There was a long line of motorcycles, showing their support by following the huge semi. One biker, Rick Kohlmeier, waited with his bike for The Wall That Heals. “I am a veteran and I heard they were riding through about 35-40 minutes ago. So I have a motorcycle, so I’m going to ride with them,” he said.
As the line passed, he pulled out behind the contingent, with plans to travel at least as far as Troy, Mont.

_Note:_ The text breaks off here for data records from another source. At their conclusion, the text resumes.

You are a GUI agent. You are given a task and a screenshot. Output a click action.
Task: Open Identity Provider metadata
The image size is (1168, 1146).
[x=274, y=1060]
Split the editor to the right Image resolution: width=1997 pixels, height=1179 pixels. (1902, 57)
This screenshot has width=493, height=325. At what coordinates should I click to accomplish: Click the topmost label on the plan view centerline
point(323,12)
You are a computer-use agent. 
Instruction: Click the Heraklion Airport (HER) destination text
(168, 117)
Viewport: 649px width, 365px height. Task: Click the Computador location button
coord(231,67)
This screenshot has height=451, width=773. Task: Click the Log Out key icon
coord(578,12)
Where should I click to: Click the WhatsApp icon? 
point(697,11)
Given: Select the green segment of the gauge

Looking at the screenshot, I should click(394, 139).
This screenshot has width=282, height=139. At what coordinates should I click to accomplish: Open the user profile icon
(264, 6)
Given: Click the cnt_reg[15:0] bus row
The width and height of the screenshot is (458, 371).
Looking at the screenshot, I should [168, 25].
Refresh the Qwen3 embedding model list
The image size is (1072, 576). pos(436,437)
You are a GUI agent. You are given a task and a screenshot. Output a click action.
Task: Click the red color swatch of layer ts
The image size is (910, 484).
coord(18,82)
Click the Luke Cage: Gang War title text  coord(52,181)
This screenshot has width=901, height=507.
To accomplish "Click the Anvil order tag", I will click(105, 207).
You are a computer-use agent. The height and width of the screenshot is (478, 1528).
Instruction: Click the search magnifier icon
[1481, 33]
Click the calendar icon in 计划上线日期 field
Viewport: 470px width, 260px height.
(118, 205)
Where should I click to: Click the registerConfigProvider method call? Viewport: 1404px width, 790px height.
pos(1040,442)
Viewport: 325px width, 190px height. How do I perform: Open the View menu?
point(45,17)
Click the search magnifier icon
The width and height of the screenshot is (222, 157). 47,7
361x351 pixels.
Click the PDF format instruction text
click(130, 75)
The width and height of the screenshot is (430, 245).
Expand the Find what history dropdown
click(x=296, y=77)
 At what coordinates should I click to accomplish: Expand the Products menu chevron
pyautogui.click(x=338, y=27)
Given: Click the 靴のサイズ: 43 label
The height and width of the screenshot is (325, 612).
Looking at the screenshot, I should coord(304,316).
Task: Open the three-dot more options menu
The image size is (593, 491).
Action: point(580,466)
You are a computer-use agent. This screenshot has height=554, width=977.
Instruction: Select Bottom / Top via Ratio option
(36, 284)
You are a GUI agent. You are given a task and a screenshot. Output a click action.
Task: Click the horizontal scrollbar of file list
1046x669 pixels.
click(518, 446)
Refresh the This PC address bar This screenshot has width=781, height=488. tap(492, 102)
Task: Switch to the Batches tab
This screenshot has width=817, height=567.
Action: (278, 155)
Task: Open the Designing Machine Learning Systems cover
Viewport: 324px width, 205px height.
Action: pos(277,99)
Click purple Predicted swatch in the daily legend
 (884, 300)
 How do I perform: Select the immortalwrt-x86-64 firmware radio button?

“I was up the road just a bit, had my original Vietnam Beret on and used the County Car with the lights, and myself and another veteran stood at attention and saluted until the group had gone by,” explained Michael Meier, Boundary County Director of Emergency Management and Public Information Officer. “Most of the caravan saluted back, many said thank you sir. As a Vietnam Survivor the wall is very difficult for those of us that came home.”
The Wall That Heals aims to bring an opportunity to heal to thousands of veterans who may not have the strength to face The Wall in Washington D.C. In the peace and comfort of their own community, many are able to begin the healing process, by visiting the traveling replica.
For others, the mobile Education Center helps some to remember, and those too young to have experienced the effects of the Vietnam War learn about the history.
“I’m a veteran that served and did six deployments” said Derek Carpenter. “My dad’s a Vietnam vet. I’ve seen the Vietnam Memorial in Washington D.C. and I wanted to see this one too. I never miss an opportunity to respect the sacrifices others have made.”
Carpenter’s wife, Erin Carpenter, and young son, Blake, also attended.
“Once in a lifetime thing- you can’t miss out on this,” said Erin Carpenter. “We thought the four year old would love the motorcycles.”
Young and old, Veterans and civilians, all stood side by side to honor everything that The Wall That Heals represented, as it made its journey through Bonners Ferry, on the way to Kalispell, Mont., on the smoke filled Labor Day.